Exercise:
From the first line of the material through the line that holds "The image size is (868, 441).", repeat each line exactly and skip any picture.
BEGIN Supplied entries
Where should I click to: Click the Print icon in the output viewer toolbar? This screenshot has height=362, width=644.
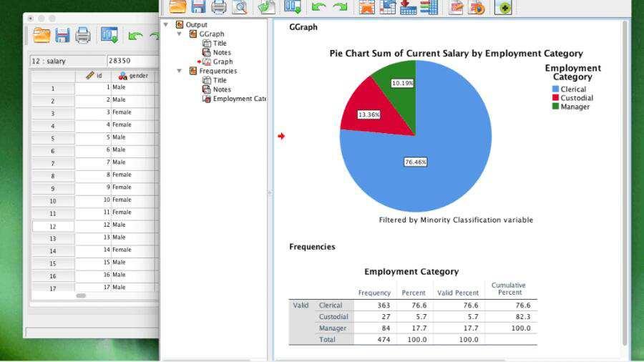pyautogui.click(x=219, y=7)
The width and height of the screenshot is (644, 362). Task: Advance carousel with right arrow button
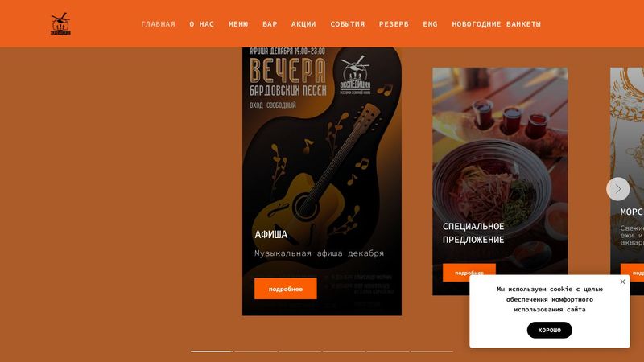click(x=617, y=189)
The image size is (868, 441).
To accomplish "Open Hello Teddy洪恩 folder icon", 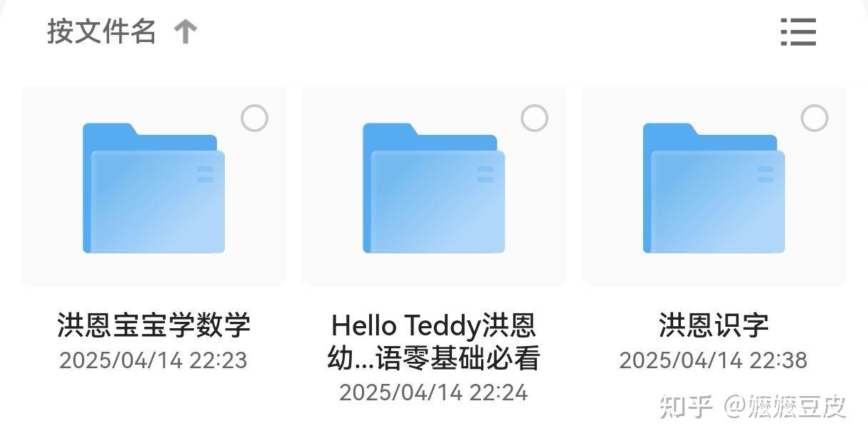I will click(434, 188).
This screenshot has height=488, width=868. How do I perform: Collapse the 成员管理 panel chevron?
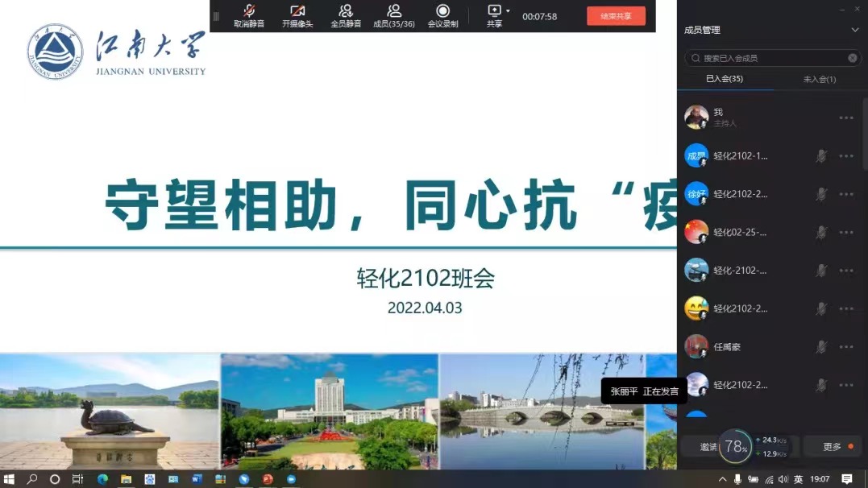[x=855, y=30]
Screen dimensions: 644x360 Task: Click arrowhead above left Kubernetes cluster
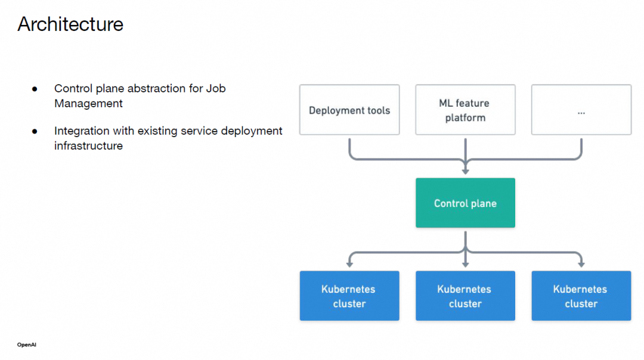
END Supplied entries
Your response:
Where should I click to: Click the Print icon in the output viewer toolbar? This screenshot has height=362, width=644.
pyautogui.click(x=219, y=7)
The width and height of the screenshot is (644, 362). Task: Advance carousel with right arrow button
click(x=617, y=189)
The image size is (868, 441).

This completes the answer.